K2インターフェースには専用のマスタークロックがあり、同期制御、符号検出スイッチ、波形生成回路を独立して管理しています。信号処理時にも他のクロックによる影響を受けることはありません。
そのためリップル(波形歪み)だけでなく、ジッター(時間差歪み)も取り除けるという、独創的で優れた回路でした。

この後、Victorはこの回路の集積化・モジュール化を進めて、コストダウンを行い、低価格なモデルにも搭載していきます。

K2インターフェース回路 JVCのチップ(符号検出スイッチ?)と両側にあるのが光伝送用のフォトカプラ

波形生成用のチップ デジタルフィルター
YM3414



(DAC・オーディオ回路)
デジタルフィルターはYAMAHA製の8倍オーバーサンプリングの「YM3414」で、上記のK2インターフェイスの基板に設置されています。このデジタルフィルターには補間機能があり、16bit信号を18bitに拡張して出力することができます。

D/Aコンバータはバーラウンの16bitDAC「PCM56P Jタイプ」と、ディスクリートで組んだDACを組み合わせた18bitDACです。

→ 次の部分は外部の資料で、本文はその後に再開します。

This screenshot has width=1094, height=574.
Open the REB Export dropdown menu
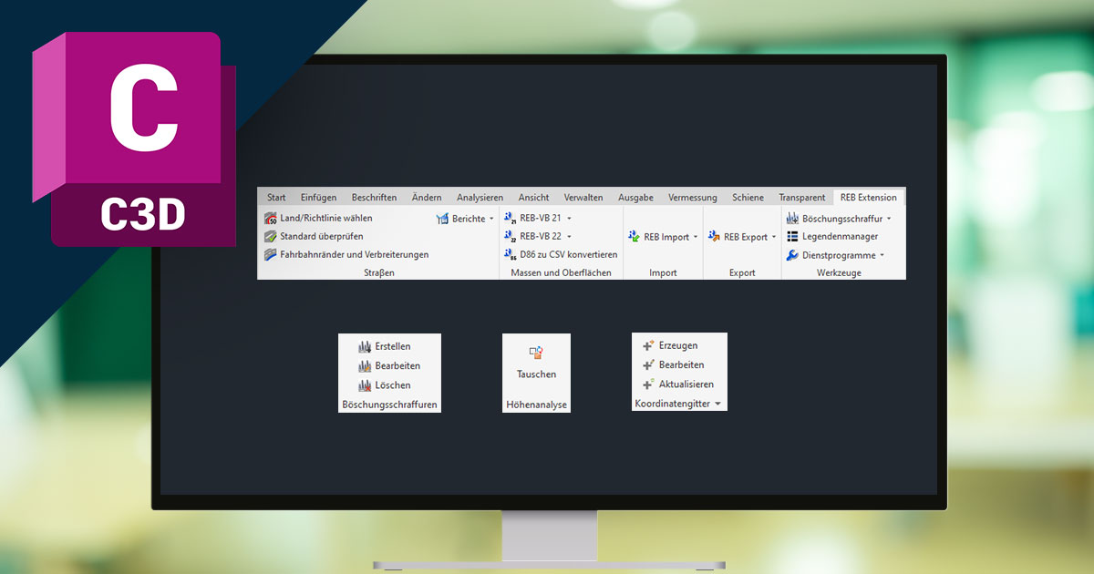coord(774,237)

デジタルフィルターで拡張された18bitデータのうち、上位16bitをPCM-56PでD/A変換し、残りの下位2bitをディスクリートのDACで変換しています。
この方式のメリットはダイナミック・フローティング方式のような、擬似的な18bit動作ではないため、全ての信号をD/A変換できることです。ただデメリットもあって、PCM56PとディスクリートDACとの間で、変換精度に差が出て音質に影響が出ることです。

XL-Z711では、DACの出力を電流出力にしたり、MUSEコンデンサやスチロールコンデンサなど高音質パーツの投入、電源の強化による回路の安定化などの対策を行って、総合的な検知から音質の劣化を防いでいます。

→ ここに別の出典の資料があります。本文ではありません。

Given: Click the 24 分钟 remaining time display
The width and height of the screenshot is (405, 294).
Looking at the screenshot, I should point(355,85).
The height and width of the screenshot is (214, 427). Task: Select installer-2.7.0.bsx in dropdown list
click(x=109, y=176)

XL-Z711の発売は18bitDACのバーブラウン「PCM58P」のリリース前で、このディスクリートDACによる18bit化はいわば苦肉の策だったともいえます。ただVictorは秋に発売されたXL-Z521にも同様の方式を採用。まれに見る激戦となった59,800円クラスの中でも高い評価を得ています。

※同じ1988年には、他のメーカーもDACのハイビット化のために、ディスクリートDACを搭載しており、YAMAHAはCDX-1020で22bitDAC、TechnicsはSL-P999で20bitDACとして使用しました。

オーディオ回路 DAC バーブラウンPCM56P
Jタイプ

オペアンプ JRC5534DD オーディオ回路



(ピックアップ・ドライブメカ)
ピックアップ・ドライブメカはチャッキングアーム式。メカベースは薄い鋼板が1枚のみで、ここだけはXL-Z701よりも内容が落ちています。シャーシが格段に強化されたので大丈夫と思ったのか、K2インターフェイスにお金をかけすぎて、こうなったのかもしれません。

ピックアップやスピンドルモーターなどを取り付けるベースプレート(メカシャーシ)は、他のメーカーでは吊り下げ式にしてフローティングしますが、XL-Z711は以前のISメカと同様に、インシュレーション・ラバーによって下から支えるタイプとなっています。

ピックアップは自社製の「OPTIMA-4S」を搭載。スライド機構はウォームギヤを使用しています。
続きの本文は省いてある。